## START Record extracts
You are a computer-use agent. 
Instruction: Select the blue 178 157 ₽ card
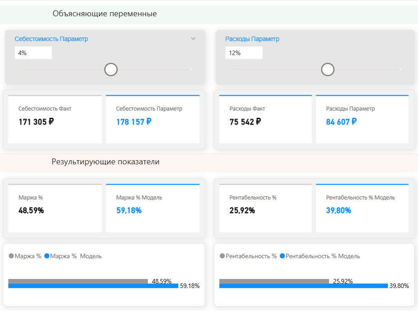tap(153, 119)
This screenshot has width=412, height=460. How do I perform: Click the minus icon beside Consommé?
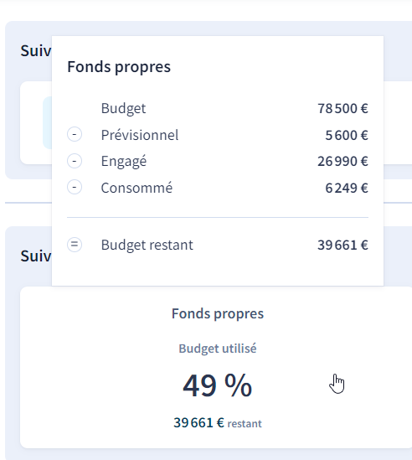point(75,187)
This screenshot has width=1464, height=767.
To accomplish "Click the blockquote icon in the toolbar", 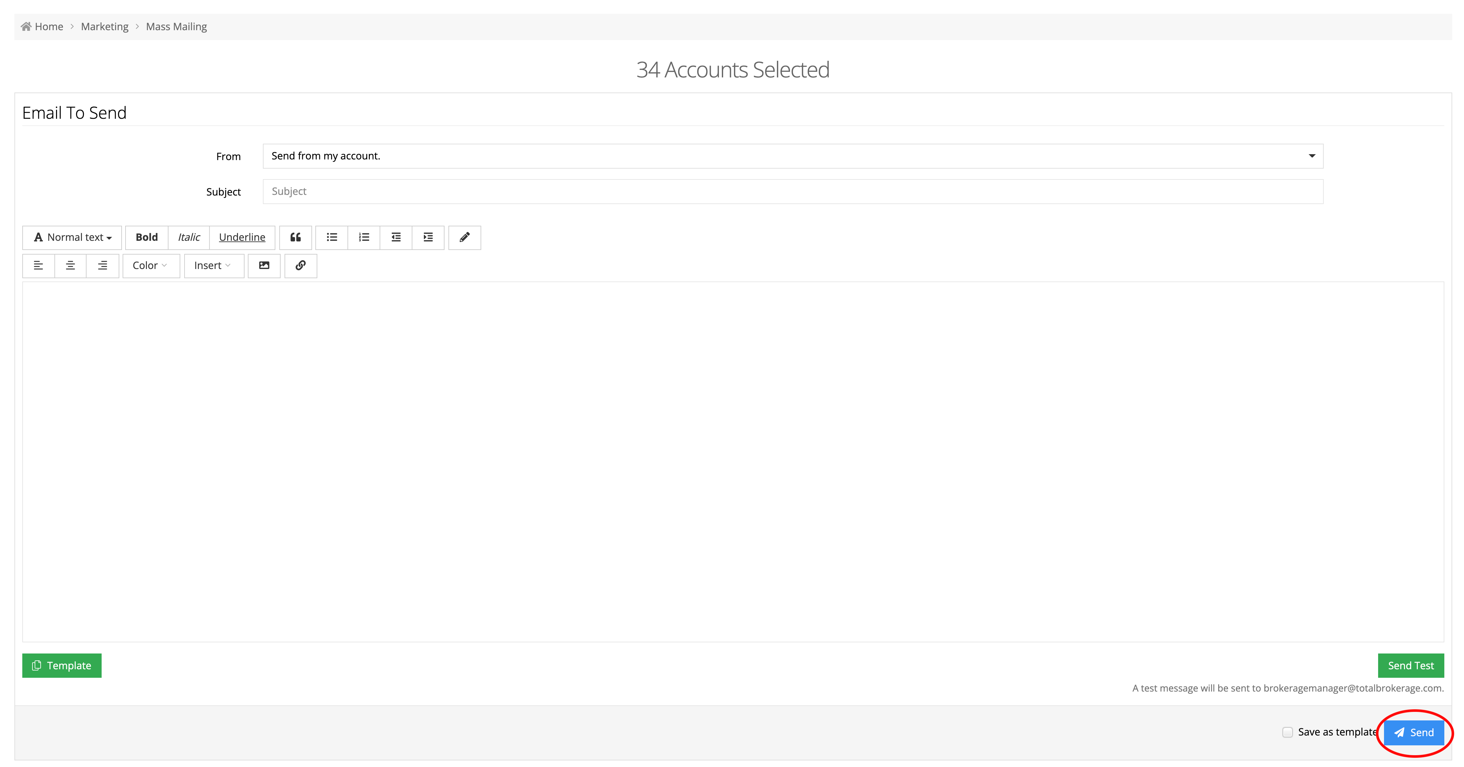I will [295, 237].
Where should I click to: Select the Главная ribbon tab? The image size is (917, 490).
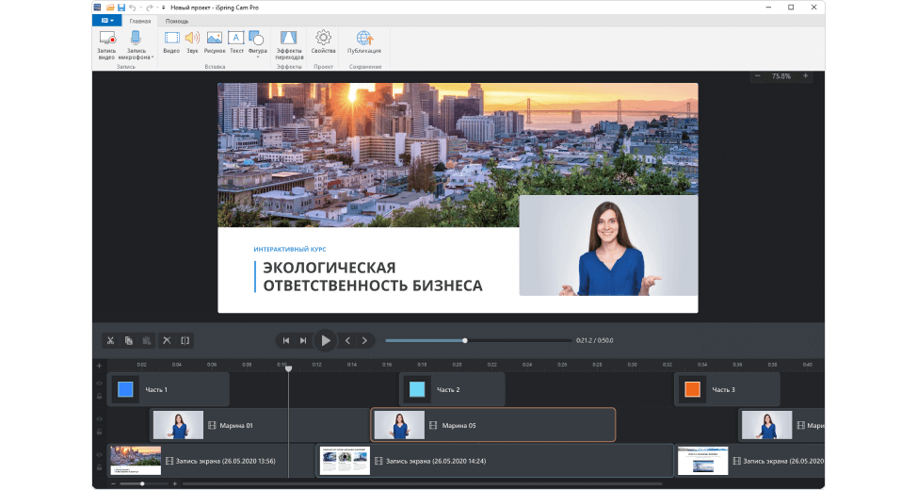pos(140,20)
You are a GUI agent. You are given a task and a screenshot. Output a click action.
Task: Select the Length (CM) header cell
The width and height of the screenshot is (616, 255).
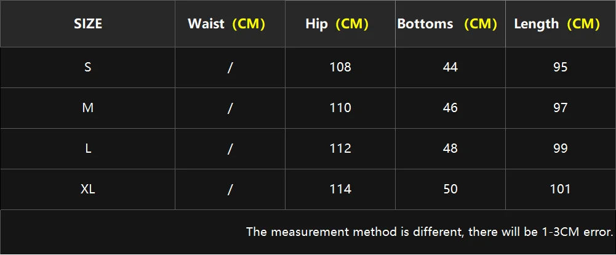[557, 24]
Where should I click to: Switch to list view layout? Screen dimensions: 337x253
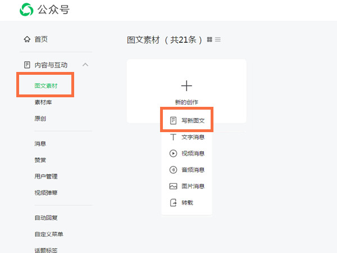pos(218,39)
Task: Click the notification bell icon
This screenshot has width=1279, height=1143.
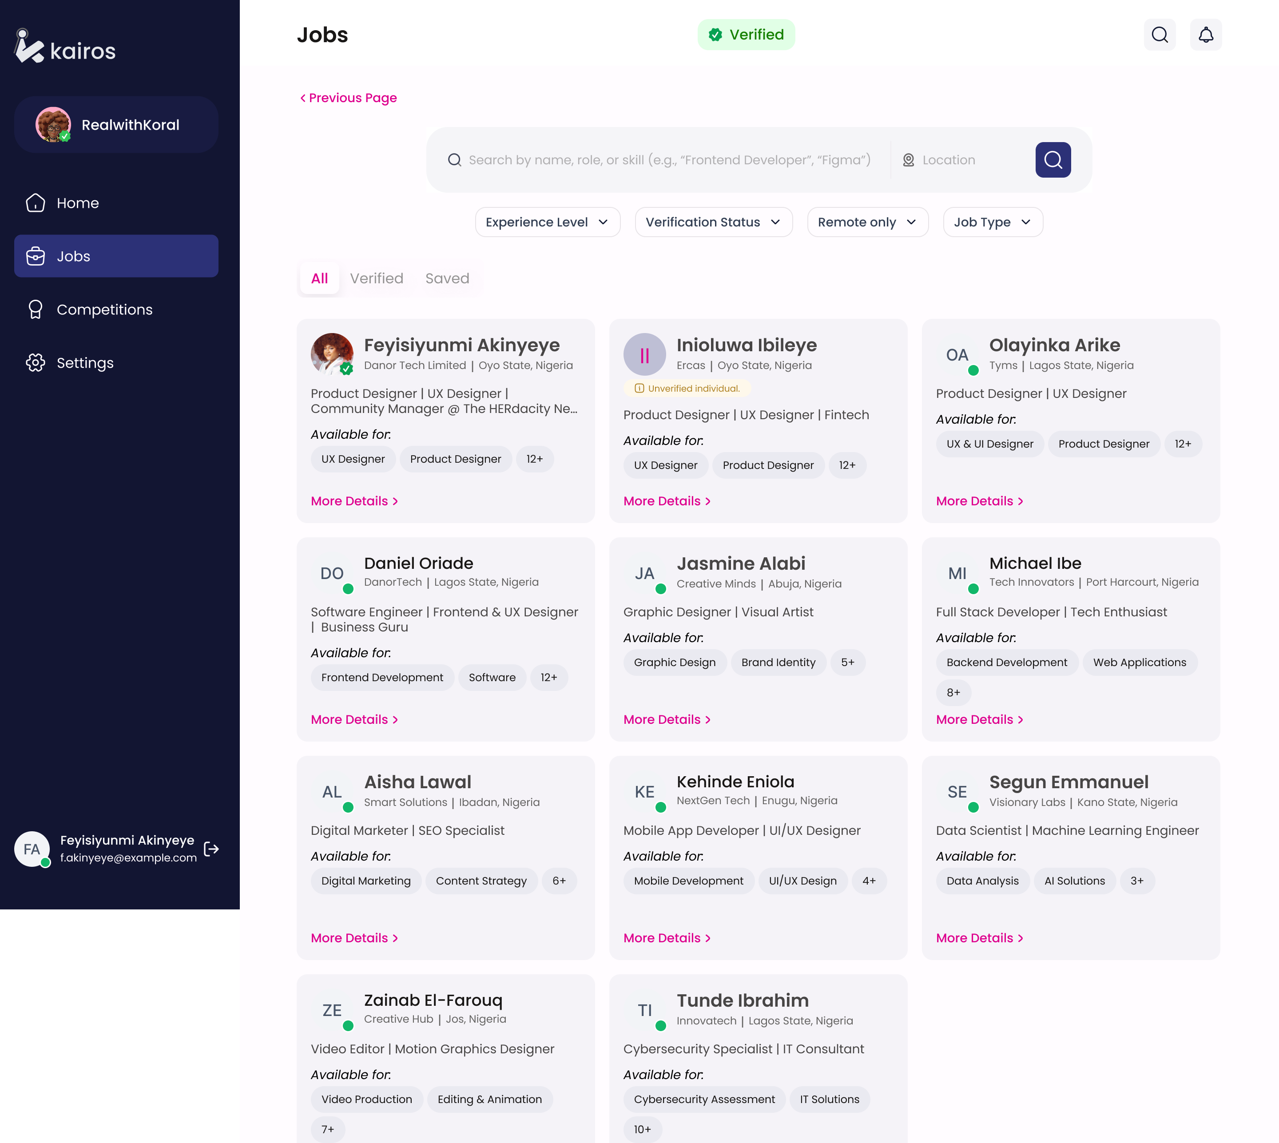Action: click(x=1206, y=35)
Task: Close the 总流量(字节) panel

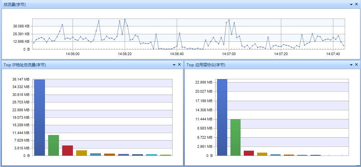Action: (356, 5)
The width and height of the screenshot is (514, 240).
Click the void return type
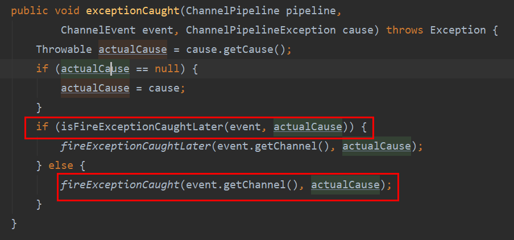coord(67,11)
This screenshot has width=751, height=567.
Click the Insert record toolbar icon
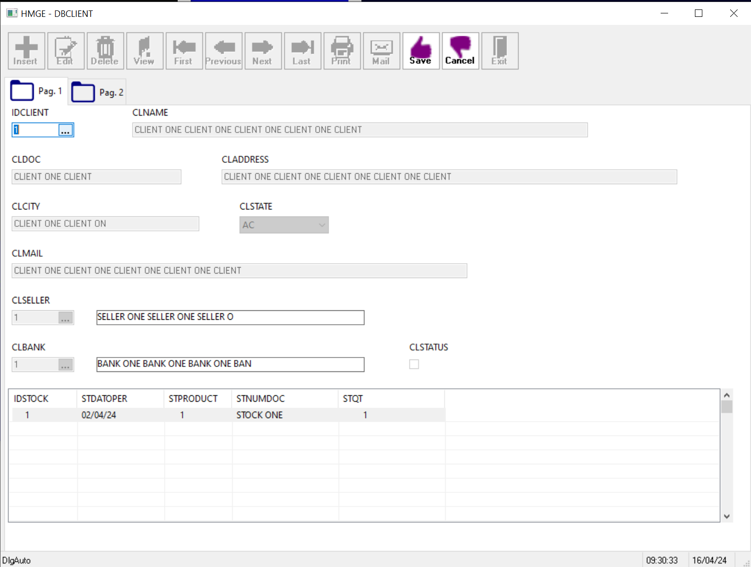tap(26, 51)
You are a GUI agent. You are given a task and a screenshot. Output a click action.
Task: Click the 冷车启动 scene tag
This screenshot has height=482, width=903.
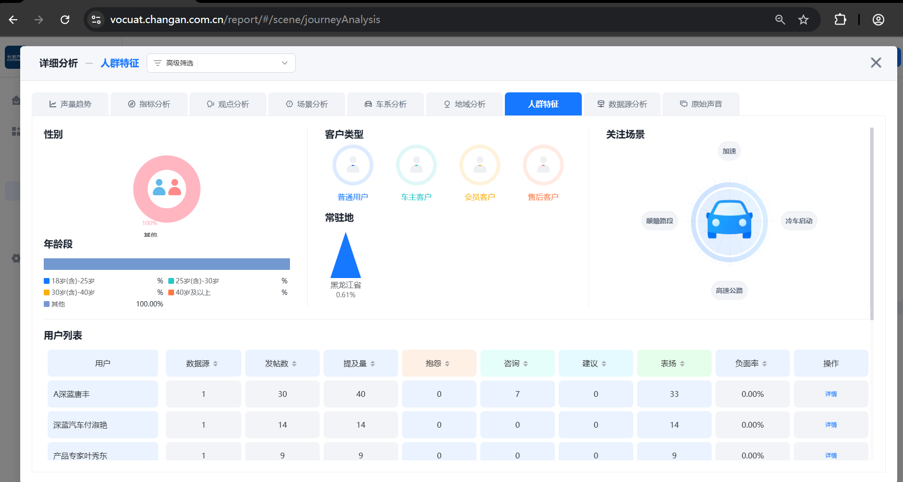click(x=798, y=221)
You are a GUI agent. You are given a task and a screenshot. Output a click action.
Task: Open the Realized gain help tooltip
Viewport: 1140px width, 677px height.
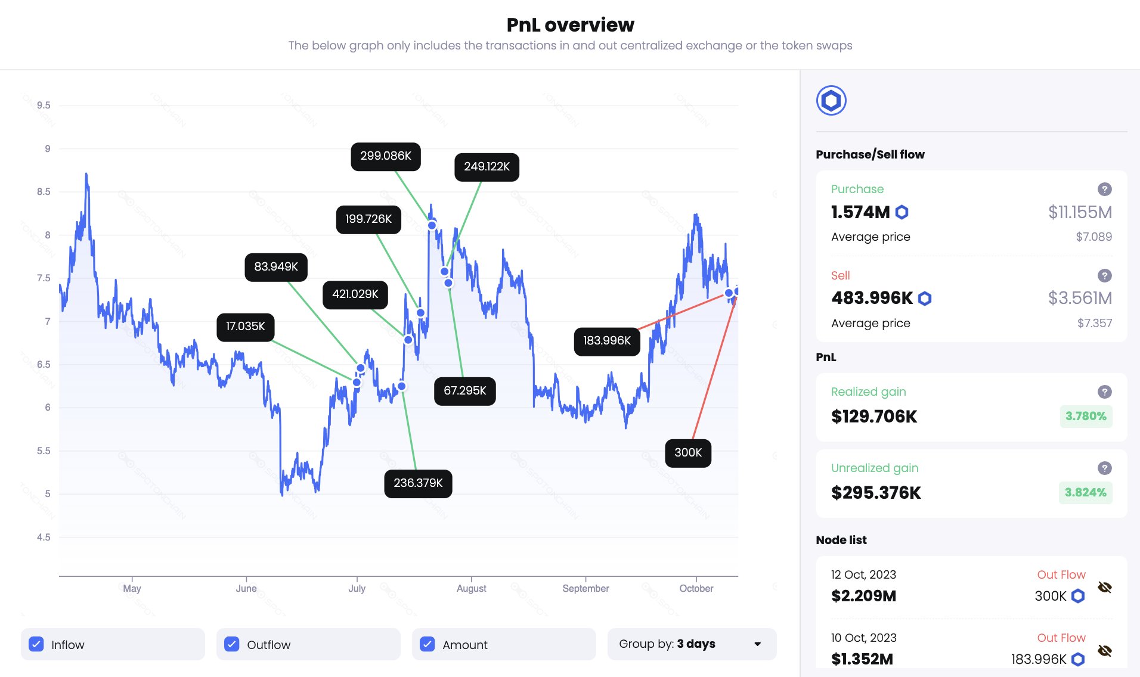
## END Record extracts
• [What is asked]:
Copy word for word everything in the rows above from the line containing "Task: Click the notification bell icon" down to the end of the rows, leaving the pictures out of your answer.

• [Answer to the task]:
Task: Click the notification bell icon
This screenshot has width=1279, height=1143.
Action: click(x=1206, y=35)
Task: Close the 总流量(字节) panel

Action: (356, 5)
The width and height of the screenshot is (514, 240).
Click the void return type
coord(67,11)
This screenshot has width=751, height=567.
Click the Insert record toolbar icon
tap(26, 51)
You are a GUI agent. You are given a task and a screenshot. Output a click action.
Task: Click the 冷车启动 scene tag
This screenshot has height=482, width=903.
click(x=798, y=221)
You are a GUI agent. You are given a task and a screenshot. Output a click action.
Task: Open the Realized gain help tooltip
Viewport: 1140px width, 677px height.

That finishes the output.